Don't trust explain especially on merge time, I've noticed in multiple occasion that the time projection is way higher than actual time.
You can trust dbc.DBQLogTbl and dbc.QryLogStepsV - the later one needs to be enabled before execution.
There's another reason why spool usage is high, some of you Group By columns are oversized, e.g. an MSISDN has a maximum length of 15, but is defined as VarChar(100). Any column used in Group/Partition/Order By is expanded to the defined size (I know it's stupid), thus adding 85 bytes per row. Of course, modifying the data model is not easy, but when you know about the actual max size you can use cast(msisdn as varchar(15)) to decrease spool.
It is really surprsing if this is the case with group by that it use max. what will be the benefit if having varhcar or size flexibility then ... :( but many thanks for sharing it.

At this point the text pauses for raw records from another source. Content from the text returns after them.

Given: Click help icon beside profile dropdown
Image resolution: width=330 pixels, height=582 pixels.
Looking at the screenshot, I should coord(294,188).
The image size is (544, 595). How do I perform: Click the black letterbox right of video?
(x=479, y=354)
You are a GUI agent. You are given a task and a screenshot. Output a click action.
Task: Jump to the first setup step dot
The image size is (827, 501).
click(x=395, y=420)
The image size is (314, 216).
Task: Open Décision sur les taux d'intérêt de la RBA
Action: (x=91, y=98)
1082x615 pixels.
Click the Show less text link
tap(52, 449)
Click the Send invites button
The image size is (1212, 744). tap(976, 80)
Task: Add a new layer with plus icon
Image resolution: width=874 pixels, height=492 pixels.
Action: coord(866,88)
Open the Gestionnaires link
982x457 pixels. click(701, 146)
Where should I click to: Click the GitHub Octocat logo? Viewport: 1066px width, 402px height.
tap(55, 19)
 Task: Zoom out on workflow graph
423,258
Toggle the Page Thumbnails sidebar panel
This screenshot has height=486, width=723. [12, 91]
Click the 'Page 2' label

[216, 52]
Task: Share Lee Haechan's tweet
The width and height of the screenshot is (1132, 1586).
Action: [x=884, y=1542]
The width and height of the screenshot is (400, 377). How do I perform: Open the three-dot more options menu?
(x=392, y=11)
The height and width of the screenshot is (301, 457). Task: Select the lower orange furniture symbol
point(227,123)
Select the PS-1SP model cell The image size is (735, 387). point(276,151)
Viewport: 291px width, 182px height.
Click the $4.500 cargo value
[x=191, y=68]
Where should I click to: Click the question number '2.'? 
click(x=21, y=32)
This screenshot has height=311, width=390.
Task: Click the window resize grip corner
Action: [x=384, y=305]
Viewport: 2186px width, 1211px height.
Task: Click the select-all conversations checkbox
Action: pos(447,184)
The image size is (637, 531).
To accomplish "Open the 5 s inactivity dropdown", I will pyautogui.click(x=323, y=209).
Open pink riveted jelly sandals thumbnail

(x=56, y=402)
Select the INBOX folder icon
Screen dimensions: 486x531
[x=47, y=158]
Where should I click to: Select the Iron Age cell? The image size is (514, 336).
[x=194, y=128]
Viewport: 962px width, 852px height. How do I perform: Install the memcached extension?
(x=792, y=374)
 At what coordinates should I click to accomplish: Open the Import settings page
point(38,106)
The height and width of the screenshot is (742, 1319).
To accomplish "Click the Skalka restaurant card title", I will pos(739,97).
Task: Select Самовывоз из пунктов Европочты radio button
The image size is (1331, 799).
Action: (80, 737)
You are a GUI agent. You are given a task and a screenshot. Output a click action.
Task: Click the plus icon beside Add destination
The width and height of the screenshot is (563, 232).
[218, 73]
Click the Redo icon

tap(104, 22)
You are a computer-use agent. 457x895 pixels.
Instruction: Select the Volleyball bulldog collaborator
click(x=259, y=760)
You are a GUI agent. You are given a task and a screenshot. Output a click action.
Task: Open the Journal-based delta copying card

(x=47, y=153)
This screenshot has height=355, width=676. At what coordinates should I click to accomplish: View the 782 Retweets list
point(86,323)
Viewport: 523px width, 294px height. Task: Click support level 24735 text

what would be the benefit of having PI you mentioned for VT. Plus i need to have PI different from this as mentioned earlier to handle next join.
I wanted this to focus on the group by only, avoiding any further redistribution.
I may have omited MonthID, as it's a constant not sure if Teradata will redistribute or not in the VT.
1h10 is quite long, what are the before after aggregation volumes ?
You have to try with the shorter columns as suggested by @dnoeth to see the difference.